Two composers who began writing music before their teen years – Wolfgang Amadeus Mozart and Felix Mendelssohn – will be featured when the Daytona Solisti Classical Players present their concert “Classical and Romantic Realms” on March 15.
Solisti and pianist Michael Rickman, the ensemble’s artist in residence, will perform “Classical and Romantic Realms” at 3 p.m. March 15 at Port Orange Presbyterian Church, 4662 S. Clyde Morris Blvd., Port Orange, where Solisti is in residence. Admission is a $15 requested donation.
The performance is the final one of Solisti’s 2026 Winter Music Festival. For more information on Daytona Solisti, go online at daytonasolisti.com.
Rickman will be featured on Mozart’s Piano Concerto No. 12 in A Major, written in 1782 when the Austrian-born composer was 26.
Mozart was a child prodigy who began playing harpsichord, other keyboards and violin by age 5. Scholars debate whether he composed his first pieces at age 4 or 5. Mozart began performing publicly in Europe’s royal courts and other venues at age 6, and he wrote his first symphony at age 8.
Before his death in 1791 at age 35, Mozart had composed more than 600 symphonies, concertos, operas, choral pieces, masses, chamber music works and other compositions. Renowned 20th-century conductor Georg Solti praised Mozart’s genius by saying, “Mozart makes you believe in God because it cannot be by chance that such a phenomenon arrives into this world and leaves such an unbounded number of unparalleled masterpieces.”
Rickman is an internationally acclaimed pianist and Steinway Artist (an honor bestowed by the piano maker). He retired from Stetson University in April 2017 after 34 years as professor of piano at the DeLand school. During his storied career, he has performed in London, Paris, Carnegie Hall in New York City, Alice Tully Hall at New York’s Lincoln Center for the Performing Arts, and at numerous other venues worldwide.
The German newspaper Badische Zeitung-Freiburg described Rickman as “brilliant at the keyboard,” noting he “played not as a technician, but as a musician, who lived the performance with both body and soul.” New York Times critic Bernard Holland hailed Rickman as “a sure and steady pianist.”

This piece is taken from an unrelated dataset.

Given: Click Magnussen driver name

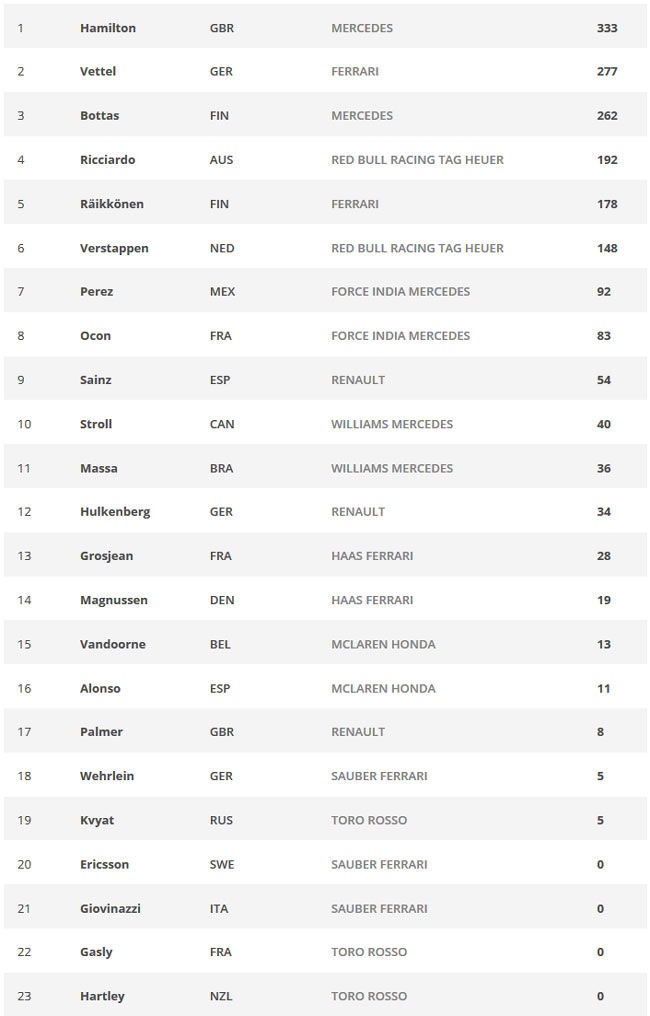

Rickman has been named Professor Emeritus at Stetson as well as Daytona Solisti Artist in Residence. Rickman and violinist Susan Pitard Acree, founder of Daytona Solisti, have been collaborating musically for 19 years.
The Solisti Classical players will perform Mendelssohn’s String Symphony No. 2 in D Major, which is one of 12 string symphonies the German composer wrote from 1821 to 1823, when he was just 12 to 14 years old.
Mendelssohn’s “musical precocity, not just in composition but also conducting, piano and organ, violin and viola, was rivaled only by Mozart,” wrote R. Larry Todd in his 2003 biography, “Mendelssohn – A Life in Music.”
Mendelssohn’s 12 early string symphonies, which musicologists differentiate from his five “mature symphonies,” were performed only around the Mendelssohn home and were not published or publicly performed until long after his death in 1847.
Mendelssohn, who is considered part of the early Romantic period, “was a prodigious polymath/polyglot whose intellectual horizons – embracing music, drawing, painting, poetry, classical studies and theology – were second to none among the ‘great’ composers,” Todd wrote.
The program for “Classical and Romantic Realms” also will include Ralph Vaughan Williams’s “The Lark Ascending,” featuring violinist Paulo Torres. Camille Saint-Saëns’s “Introduction and Rondo Capriccioso” featuring violinist Olga Kolpakova, and Max Bruch’s “Kol Nidrei,” featuring violist Angelo Goderre.
Acree founded Daytona Solisti in 2005 after she moved to Daytona Beach from Atlanta. She previously played violin in the Atlanta Symphony Orchestra for 22 years, performing in New York’s Carnegie Hall, London, Chicago, Paris and other cities.